Belfast music legend Terri Hooley - the man responsible for discovering The Undertones and recording Teenage Kicks - gives alternative music a chance to flourish in Belfast during the darkest days of Northern Ireland’s Troubles.

“New York have the haircuts, London have the trousers, Belfast has the reason” shouts Terri Hooley across a crowded Ulster Hall. The fact that his guest list for the fundraising concert is so big that he’s making a loss on the door doesn’t bother him. This was the Woodstock of Belfast Punk. When Hooley opened Good Vibrations records on Great Victoria Street a year or so into the troubles in Belfast, he was going against the norm. Everyone was leaving Belfast, nobody was starting up businesses. But Hooley would never have predicted what came next.

Hooley – played by Richard Dormer – discovers a group of youngsters who don’t distinguish themselves as Protestants or Catholics – at least not in a picking sides sense – he finds young people who want to fight against what their society has become and have a soundtrack for it.

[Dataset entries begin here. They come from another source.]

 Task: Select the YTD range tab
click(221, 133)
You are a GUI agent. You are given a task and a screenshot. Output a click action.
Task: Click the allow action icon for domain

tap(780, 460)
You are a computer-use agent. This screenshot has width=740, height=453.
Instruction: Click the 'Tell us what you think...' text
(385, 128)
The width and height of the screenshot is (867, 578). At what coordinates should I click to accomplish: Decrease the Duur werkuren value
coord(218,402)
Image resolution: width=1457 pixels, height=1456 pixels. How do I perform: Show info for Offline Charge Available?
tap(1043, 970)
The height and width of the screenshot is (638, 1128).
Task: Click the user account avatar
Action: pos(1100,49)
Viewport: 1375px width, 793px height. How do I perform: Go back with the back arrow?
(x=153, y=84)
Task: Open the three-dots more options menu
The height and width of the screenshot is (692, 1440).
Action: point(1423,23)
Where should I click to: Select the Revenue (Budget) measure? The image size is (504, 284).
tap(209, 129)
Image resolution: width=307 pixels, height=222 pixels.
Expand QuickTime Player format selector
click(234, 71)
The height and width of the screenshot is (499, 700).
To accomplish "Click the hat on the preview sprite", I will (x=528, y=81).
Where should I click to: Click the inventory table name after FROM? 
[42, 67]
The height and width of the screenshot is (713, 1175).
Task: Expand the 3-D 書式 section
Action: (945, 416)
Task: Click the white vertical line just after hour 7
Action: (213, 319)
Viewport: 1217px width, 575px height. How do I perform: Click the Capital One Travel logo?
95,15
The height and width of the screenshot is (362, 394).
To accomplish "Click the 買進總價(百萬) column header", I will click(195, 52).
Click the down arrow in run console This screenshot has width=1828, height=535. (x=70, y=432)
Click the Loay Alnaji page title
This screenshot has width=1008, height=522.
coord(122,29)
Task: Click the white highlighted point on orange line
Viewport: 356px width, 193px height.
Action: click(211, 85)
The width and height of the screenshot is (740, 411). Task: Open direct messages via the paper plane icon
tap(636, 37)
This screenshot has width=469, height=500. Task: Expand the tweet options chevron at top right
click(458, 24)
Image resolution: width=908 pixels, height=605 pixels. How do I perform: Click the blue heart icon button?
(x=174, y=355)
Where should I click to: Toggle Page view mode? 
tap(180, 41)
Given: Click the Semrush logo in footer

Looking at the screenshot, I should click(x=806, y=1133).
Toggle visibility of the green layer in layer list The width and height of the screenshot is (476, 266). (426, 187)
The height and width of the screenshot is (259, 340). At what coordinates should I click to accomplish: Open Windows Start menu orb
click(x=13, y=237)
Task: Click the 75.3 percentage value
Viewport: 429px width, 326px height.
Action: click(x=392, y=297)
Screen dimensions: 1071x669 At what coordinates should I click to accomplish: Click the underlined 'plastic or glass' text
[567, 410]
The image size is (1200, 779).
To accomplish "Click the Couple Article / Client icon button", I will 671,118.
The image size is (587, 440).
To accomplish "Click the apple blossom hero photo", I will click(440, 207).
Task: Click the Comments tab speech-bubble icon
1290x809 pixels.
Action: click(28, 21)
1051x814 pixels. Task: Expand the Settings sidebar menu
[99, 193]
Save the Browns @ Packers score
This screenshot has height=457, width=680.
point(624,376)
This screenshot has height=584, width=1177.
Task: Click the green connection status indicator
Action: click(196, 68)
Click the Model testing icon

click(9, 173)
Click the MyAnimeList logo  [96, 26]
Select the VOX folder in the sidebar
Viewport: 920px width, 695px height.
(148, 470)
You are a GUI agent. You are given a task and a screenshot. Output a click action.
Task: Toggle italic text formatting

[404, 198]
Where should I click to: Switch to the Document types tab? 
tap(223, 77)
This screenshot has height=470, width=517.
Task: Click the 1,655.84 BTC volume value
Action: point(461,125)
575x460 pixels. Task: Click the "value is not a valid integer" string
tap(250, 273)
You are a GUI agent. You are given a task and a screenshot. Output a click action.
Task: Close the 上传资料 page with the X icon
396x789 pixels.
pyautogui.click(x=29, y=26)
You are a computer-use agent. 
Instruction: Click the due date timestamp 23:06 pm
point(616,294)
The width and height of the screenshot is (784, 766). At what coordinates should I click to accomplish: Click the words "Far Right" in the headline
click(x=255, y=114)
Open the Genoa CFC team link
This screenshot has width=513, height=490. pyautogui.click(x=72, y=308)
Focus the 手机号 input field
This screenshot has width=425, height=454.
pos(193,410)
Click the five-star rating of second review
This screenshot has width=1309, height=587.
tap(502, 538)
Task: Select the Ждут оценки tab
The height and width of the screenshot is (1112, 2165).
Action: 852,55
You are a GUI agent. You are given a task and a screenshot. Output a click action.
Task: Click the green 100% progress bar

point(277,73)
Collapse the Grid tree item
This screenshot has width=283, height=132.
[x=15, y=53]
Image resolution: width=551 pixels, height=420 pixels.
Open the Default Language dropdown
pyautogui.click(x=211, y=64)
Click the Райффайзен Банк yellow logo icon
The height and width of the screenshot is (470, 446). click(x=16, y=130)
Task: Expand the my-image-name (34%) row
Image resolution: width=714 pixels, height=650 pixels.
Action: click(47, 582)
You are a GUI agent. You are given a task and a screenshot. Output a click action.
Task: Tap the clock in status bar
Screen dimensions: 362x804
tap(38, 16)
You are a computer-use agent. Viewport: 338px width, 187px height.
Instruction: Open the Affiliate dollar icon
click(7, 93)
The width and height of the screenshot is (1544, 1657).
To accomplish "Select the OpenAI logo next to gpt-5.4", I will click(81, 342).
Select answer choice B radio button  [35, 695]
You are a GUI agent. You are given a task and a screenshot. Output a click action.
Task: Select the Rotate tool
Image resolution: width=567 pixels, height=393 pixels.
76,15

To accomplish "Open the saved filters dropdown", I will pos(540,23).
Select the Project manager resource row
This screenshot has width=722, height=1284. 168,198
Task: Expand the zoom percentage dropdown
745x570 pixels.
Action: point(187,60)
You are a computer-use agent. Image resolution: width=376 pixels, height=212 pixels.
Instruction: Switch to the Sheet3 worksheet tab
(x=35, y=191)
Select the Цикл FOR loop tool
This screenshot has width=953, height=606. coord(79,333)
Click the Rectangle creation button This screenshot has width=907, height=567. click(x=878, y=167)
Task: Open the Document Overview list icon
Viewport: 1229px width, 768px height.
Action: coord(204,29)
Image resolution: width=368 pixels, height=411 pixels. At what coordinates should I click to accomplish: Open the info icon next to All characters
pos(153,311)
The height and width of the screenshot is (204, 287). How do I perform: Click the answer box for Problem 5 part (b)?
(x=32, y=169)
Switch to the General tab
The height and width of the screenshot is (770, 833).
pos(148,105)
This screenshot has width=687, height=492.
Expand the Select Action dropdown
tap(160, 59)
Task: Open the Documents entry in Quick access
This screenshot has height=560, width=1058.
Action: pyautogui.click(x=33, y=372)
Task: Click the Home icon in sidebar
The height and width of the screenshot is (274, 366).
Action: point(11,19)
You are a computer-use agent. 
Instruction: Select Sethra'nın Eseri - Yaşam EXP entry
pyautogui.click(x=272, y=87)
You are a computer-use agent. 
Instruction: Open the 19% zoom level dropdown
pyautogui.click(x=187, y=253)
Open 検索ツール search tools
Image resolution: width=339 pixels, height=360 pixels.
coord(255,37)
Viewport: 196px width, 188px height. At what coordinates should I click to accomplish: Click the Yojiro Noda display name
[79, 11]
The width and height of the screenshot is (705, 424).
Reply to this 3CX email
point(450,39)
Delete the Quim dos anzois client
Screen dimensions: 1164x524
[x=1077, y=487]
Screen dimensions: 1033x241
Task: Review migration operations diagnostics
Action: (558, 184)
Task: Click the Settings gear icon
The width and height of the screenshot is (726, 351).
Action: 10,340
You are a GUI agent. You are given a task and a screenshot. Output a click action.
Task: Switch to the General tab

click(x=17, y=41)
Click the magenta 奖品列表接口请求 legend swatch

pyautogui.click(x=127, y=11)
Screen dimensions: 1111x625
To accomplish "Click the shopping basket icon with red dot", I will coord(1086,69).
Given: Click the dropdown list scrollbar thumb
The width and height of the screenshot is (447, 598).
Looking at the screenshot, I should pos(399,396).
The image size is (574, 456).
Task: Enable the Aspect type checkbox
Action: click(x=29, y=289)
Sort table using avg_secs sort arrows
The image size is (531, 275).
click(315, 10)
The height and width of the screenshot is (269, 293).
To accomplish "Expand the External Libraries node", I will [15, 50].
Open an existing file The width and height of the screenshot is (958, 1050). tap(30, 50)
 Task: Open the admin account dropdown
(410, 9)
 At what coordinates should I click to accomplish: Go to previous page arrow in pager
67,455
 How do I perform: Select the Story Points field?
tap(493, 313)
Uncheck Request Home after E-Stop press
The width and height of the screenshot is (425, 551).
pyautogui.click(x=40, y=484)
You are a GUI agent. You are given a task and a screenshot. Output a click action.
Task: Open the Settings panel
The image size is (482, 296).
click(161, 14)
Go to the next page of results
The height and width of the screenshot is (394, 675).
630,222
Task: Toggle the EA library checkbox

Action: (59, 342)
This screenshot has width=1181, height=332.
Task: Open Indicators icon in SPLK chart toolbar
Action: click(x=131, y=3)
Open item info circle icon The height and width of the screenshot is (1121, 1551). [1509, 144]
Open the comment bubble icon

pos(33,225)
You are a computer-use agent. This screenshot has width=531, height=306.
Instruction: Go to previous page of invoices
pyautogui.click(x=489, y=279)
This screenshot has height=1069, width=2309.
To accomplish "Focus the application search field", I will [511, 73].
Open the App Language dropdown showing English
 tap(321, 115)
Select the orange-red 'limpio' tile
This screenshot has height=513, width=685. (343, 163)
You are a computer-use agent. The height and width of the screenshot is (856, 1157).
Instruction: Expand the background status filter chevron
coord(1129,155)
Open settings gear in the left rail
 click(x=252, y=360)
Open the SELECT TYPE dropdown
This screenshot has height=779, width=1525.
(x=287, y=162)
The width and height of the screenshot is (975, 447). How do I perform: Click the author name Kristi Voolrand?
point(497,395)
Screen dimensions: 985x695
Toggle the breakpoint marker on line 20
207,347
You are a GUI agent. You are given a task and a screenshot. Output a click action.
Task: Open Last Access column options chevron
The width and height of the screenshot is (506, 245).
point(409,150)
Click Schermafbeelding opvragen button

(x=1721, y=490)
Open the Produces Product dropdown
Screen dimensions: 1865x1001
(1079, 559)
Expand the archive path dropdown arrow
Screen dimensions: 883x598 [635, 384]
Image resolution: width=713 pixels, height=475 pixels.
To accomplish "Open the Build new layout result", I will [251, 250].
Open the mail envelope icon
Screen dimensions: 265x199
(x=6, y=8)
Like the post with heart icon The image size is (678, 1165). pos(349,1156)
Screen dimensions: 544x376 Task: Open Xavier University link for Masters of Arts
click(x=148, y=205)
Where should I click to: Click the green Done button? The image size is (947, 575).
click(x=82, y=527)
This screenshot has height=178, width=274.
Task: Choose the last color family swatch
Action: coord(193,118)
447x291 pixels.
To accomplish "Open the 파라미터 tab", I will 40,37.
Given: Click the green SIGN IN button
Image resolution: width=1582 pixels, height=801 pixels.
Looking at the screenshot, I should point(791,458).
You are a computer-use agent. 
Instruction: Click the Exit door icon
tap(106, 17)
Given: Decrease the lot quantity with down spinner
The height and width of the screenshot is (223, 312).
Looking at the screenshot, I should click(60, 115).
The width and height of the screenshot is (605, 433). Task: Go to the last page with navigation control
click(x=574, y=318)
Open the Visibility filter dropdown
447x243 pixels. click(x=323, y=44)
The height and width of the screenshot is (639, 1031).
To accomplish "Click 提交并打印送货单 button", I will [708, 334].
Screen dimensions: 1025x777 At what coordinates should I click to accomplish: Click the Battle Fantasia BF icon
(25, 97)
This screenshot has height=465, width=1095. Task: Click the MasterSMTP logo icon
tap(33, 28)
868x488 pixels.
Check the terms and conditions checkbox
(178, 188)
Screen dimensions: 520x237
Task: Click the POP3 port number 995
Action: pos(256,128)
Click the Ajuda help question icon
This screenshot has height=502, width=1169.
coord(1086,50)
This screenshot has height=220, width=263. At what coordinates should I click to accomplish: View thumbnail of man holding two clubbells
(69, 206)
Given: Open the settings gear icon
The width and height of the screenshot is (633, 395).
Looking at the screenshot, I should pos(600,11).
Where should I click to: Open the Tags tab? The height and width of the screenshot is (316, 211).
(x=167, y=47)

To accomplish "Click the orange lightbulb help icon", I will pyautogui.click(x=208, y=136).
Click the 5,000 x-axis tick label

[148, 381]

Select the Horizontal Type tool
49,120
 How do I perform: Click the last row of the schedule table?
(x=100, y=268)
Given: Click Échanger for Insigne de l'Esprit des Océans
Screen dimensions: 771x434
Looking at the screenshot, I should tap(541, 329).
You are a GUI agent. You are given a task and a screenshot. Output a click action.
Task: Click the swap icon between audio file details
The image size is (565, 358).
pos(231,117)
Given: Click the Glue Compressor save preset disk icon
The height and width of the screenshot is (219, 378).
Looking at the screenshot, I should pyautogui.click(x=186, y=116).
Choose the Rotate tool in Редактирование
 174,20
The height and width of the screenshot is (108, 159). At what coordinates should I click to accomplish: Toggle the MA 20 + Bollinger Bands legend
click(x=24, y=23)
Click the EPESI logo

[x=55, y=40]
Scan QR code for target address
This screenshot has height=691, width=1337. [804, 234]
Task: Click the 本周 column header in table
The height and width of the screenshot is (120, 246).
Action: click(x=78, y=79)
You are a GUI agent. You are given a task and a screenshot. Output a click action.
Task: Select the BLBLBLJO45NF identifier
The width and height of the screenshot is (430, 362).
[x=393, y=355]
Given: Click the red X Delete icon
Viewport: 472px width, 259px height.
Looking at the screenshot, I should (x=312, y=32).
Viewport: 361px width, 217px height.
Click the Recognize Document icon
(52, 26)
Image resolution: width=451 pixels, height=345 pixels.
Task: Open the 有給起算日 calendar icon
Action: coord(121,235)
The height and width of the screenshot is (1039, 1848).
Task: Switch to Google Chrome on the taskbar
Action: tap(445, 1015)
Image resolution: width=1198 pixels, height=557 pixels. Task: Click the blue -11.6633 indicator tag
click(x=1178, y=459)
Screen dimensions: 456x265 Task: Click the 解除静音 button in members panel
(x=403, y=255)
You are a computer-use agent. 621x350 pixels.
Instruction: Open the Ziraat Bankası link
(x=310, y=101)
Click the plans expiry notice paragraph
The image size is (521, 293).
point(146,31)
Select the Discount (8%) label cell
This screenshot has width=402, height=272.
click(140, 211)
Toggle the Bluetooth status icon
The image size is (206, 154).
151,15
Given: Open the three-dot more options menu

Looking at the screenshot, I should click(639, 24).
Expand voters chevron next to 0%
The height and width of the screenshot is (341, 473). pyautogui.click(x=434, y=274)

This was the birth of Belfast punk and Terri became “the Godfather”.

In times of struggle, music often prevails as a transcendent, unifying force and soon Good Vibrations became more than just an out-of-the-ordinary record store, it became a label, a studio, a vinyl-printing factory. It discovered the Outcasts, Rudi and, most famously, the Undertones with a record that Hooley travelled to London, traipsing from major label to major label – convinced in was the best song he had ever recorded – but nobody agreed. That was until John Peel liked it so much that he famously played it twice in a row.

And so started the legend of Hooley, a warm-hearted maverick who – rightly or wrongly – lived on impulse and instinct. The upside of this trait led to his discovery of the Punk scene, the downside led him to making bad business decisions. Selling the Undertones for £500 and a signed Shangri-las album (which he never actually received), or staking his house as collateral for a less than secure record shop being two examples.

The film jumps along as recklessly as the accompanying soundtrack with archive footage and photos cleverly intercut throughout. Dormer is excellent as Hooley – committed to changing people’s lives to music, constantly believing that there were others like him who – despite the troubles surrounding them – loved Belfast, loved Northern Ireland and loved music. He had the reason.